Hace algunos años, en la familia y en la escuela se preocupaban porque los niños no dijeran groserías, para que cuando fueran hombres hablaran bien. Decir groserías era algo tan mal visto que cuando alguien las repetía constantemente se decía que no era de buena familia. Pero los tiempos han cambiando y lo que ayer era inaceptable hoy es normal. En el pasado las groserías se decían en privado, hoy se pueden oír en reuniones de gerentes de empresas públicas, programas de televisión, en las redes sociales, campañas políticas y de manera más intensa en la confrontación verbal entre Maduro y Capriles, los dos políticos que copan la escena nacional en este momento. Pareciera que las groserías, o dicho de otra forma, el lenguaje soez se ha convertido en algo socialmente aceptado e inclusive institucionalizado.

Cuando converso sobre este tema, debo reconocer que la mayoría coincide en que esta generalización de la vulgaridad verbal es algo inaceptable, pero siempre hay quien se empeña en justificar lo injustificable: se dice que eso de “hablar bien” es algo de la más rancia burguesía; que las groserías forman parte del lenguaje popular y para llegarle al pueblo hay que hablar así. Estos argumentos me parecen verdaderamente insostenibles: el tema del decoro en el lenguaje no se puede sectorizar políticamente, porque la elegancia y la vulgaridad están en todas partes; por otro lado, decir que para llegarle al pueblo hay que ser vulgar es tener una opinión muy pobre del ciudadano venezolano.

Este problema del uso del lenguaje va mucho más allá de una simple cuestión de elegancia y estilo: las palabras son la expresión de nuestro pensamiento. Voy a citar brevemente lo que dice Grace Stuart Nutley en su libro Conversar para Convencer: “siendo las palabras los instrumentos del pensar, no podéis pensar más allá del alcance de vuestro vocabulario. El rápido progreso de la civilización durante los últimos milenios precedentes no es debido a un accidente ni a un súbito incremento de la inteligencia del hombre. Es debido a un vocabulario enriquecido que permite una mejor y comprensión y comunicación”... “Si las palabras profanas y vulgares, frases hechas o burdas exageraciones dan la medida de vuestro vocabulario, son también la medida de vuestra mente”(Las negrillas son mías).

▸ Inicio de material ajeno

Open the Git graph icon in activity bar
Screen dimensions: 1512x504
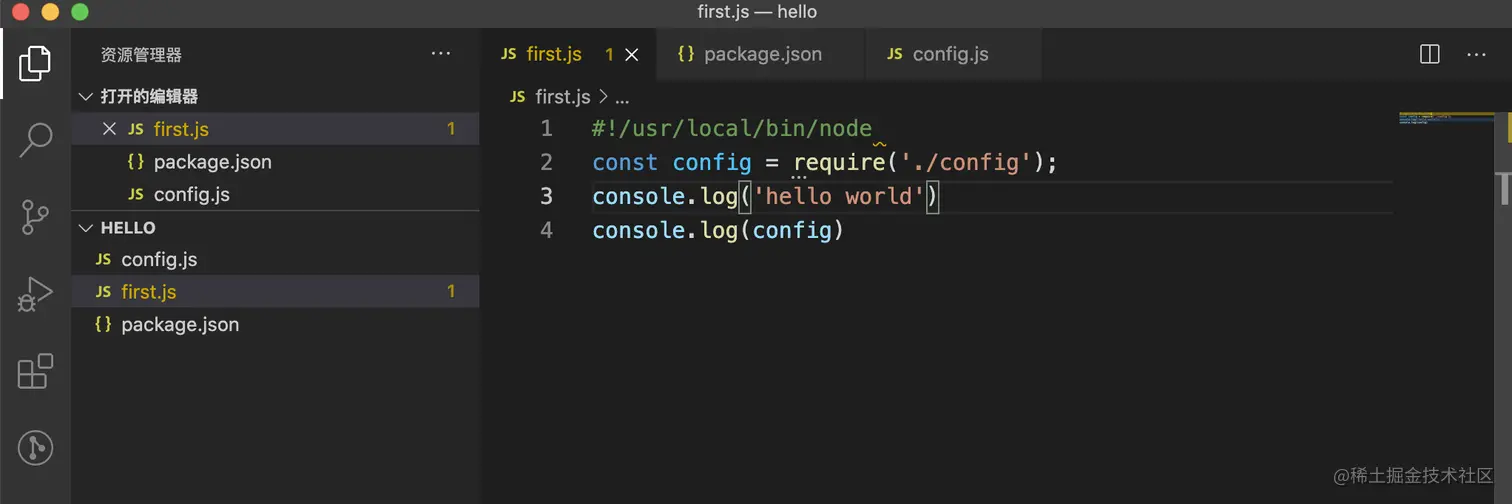click(x=35, y=447)
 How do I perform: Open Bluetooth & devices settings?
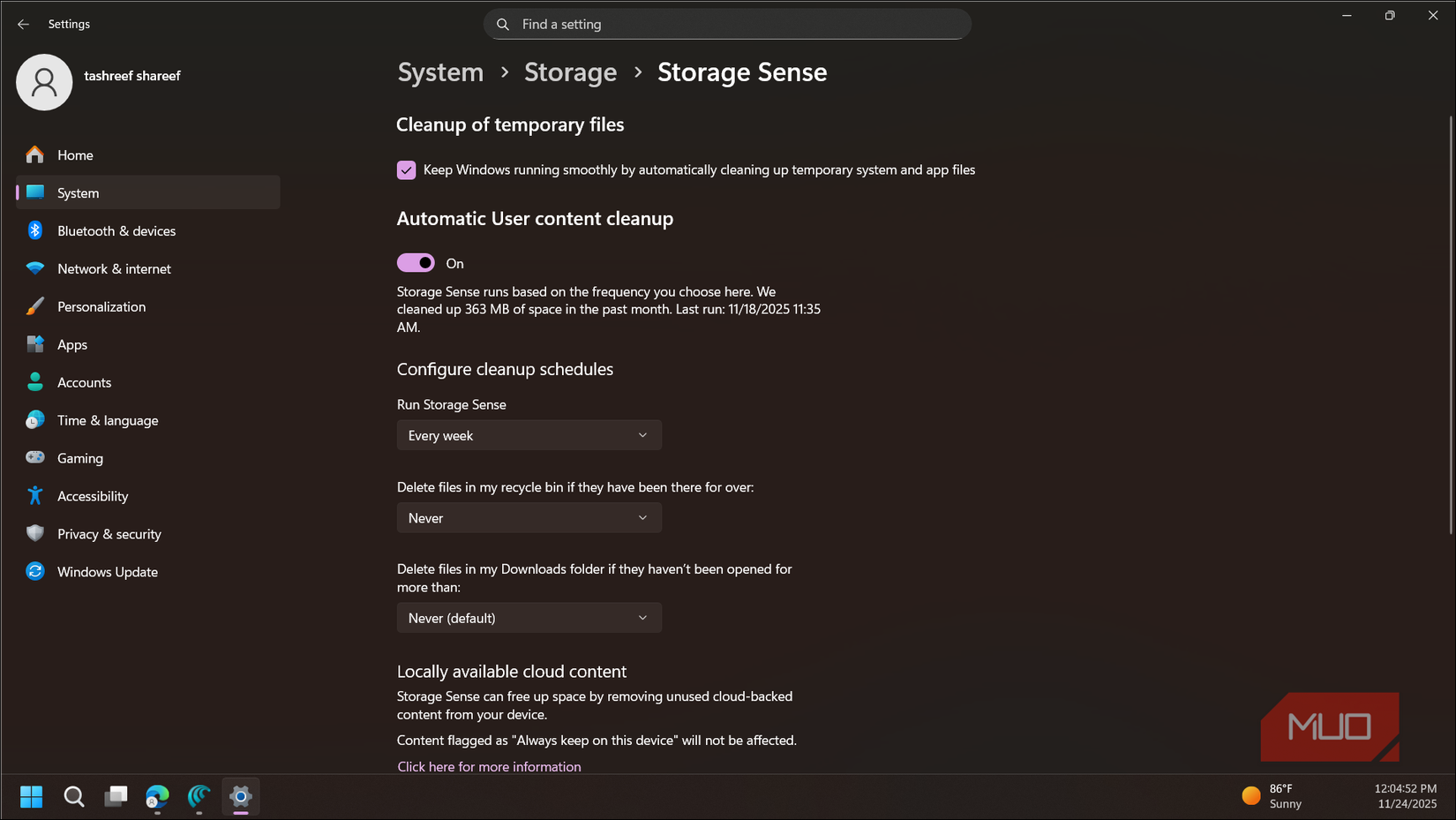(34, 230)
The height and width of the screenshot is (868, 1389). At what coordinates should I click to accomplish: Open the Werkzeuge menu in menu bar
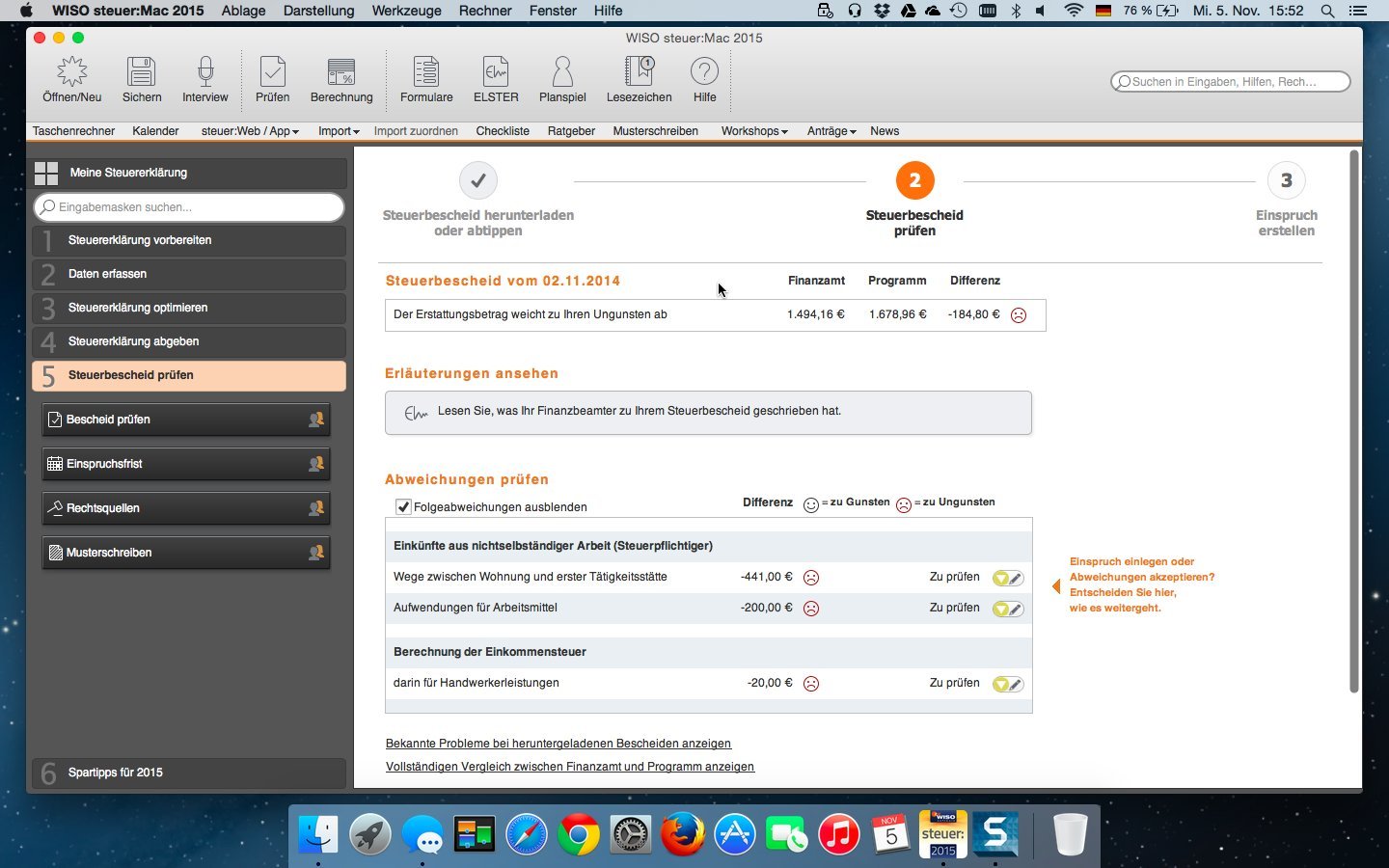pos(406,11)
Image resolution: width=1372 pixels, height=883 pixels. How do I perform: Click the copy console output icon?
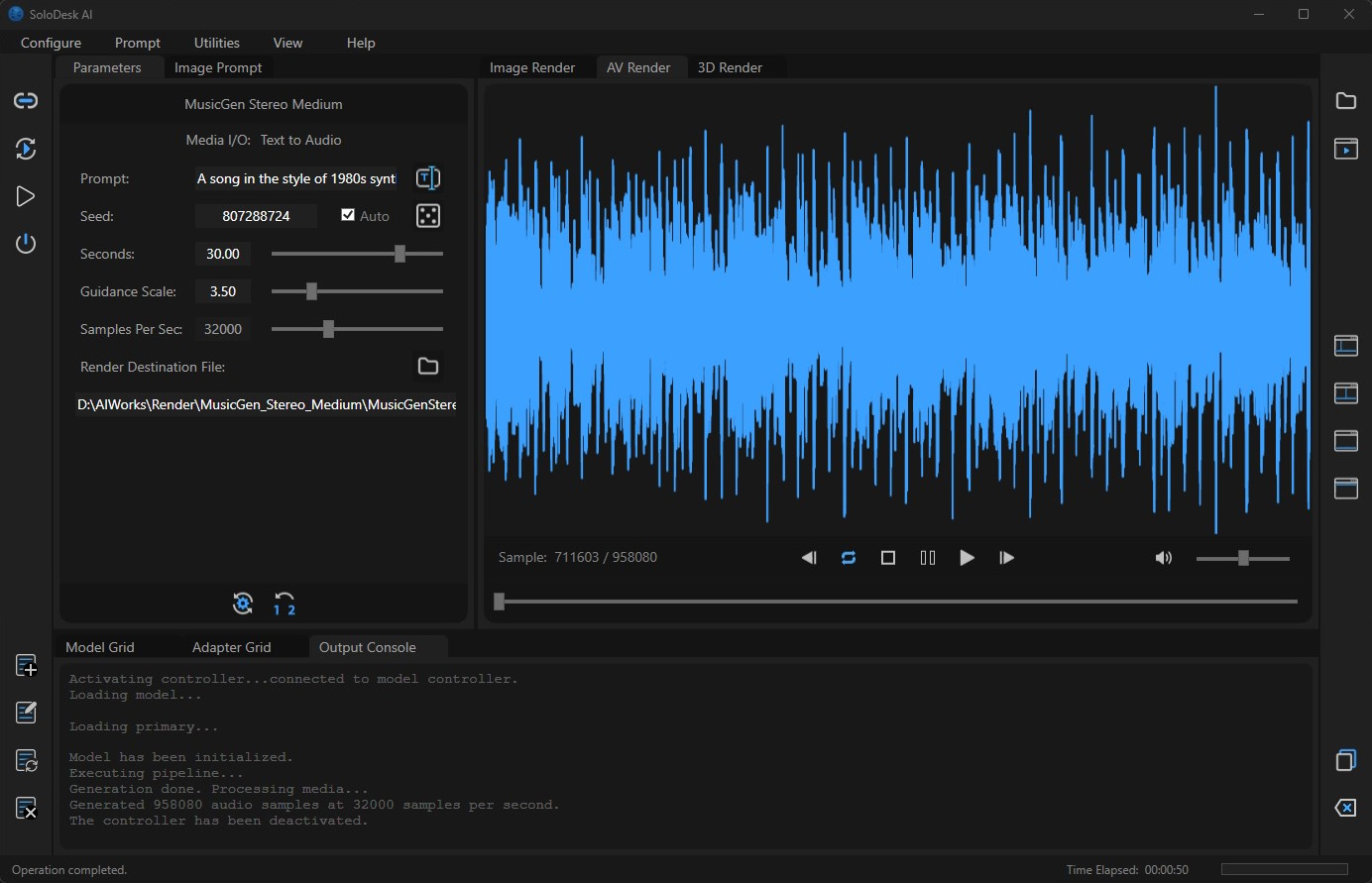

Creo que a la cita anterior poco se le puede añadir. No se trata de llegar al puritanismo exagerado de pretender que nadie diga una grosería, porque a todos, más o menos, se nos escapa alguna mala palabra, lo malo es usarlas como forma de comunicación normal e inclusive institucional, porque eso poco aporta y a la larga embrutece a la gente. Si queremos construir una verdadera ciudadanía vamos a cuidar los detalles y empezar por las cosas pequeñas: hablar bien es una muestra de respeto, no solo a los demás, sino a nosotros mismos.